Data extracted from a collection
§ §

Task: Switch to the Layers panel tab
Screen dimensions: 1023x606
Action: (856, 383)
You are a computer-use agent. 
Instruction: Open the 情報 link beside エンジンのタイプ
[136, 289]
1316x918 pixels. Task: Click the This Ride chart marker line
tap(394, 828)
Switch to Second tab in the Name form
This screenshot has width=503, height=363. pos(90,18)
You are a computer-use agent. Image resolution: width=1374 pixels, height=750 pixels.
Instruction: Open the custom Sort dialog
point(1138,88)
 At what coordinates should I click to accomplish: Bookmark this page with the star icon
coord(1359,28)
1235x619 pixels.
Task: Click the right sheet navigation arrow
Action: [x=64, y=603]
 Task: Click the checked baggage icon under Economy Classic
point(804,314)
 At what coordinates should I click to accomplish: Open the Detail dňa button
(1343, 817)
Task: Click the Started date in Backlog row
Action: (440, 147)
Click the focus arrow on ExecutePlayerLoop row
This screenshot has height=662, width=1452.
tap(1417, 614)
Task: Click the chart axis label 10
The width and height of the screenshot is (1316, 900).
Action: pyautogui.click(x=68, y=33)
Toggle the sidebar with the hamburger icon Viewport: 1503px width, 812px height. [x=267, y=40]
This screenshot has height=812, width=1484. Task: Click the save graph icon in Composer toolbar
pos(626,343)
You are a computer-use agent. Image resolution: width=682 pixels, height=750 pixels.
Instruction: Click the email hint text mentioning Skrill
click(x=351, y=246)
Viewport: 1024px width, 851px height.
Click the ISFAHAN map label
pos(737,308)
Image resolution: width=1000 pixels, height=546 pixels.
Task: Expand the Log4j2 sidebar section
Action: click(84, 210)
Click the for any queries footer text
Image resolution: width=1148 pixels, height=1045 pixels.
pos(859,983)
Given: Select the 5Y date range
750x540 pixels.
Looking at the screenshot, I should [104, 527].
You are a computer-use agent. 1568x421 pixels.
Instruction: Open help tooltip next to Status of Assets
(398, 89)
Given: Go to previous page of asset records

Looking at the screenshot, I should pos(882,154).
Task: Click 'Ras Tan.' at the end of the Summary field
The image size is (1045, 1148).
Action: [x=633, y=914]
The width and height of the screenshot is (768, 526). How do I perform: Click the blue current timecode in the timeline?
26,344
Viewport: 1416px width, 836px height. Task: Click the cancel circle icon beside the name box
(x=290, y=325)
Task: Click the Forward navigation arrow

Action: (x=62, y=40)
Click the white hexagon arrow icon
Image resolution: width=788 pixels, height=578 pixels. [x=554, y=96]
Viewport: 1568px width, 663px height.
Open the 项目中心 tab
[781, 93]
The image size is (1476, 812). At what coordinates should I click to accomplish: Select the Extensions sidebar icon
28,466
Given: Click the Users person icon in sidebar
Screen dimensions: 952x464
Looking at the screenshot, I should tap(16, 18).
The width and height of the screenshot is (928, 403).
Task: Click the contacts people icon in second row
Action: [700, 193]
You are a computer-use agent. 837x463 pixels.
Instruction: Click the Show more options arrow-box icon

§ §

- [Action item]
Look through the data above. Each line containing the word "agent" needs to be copied.

- [Solution]
You are a computer-use agent. 
You are a computer-use agent. Image resolution: width=1374 pixels, height=750 pixels.
You are a computer-use agent. Image resolution: width=682 pixels, height=750 pixels.
You are a computer-use agent. 1568x421 pixels.
You are a computer-use agent. 837x463 pixels.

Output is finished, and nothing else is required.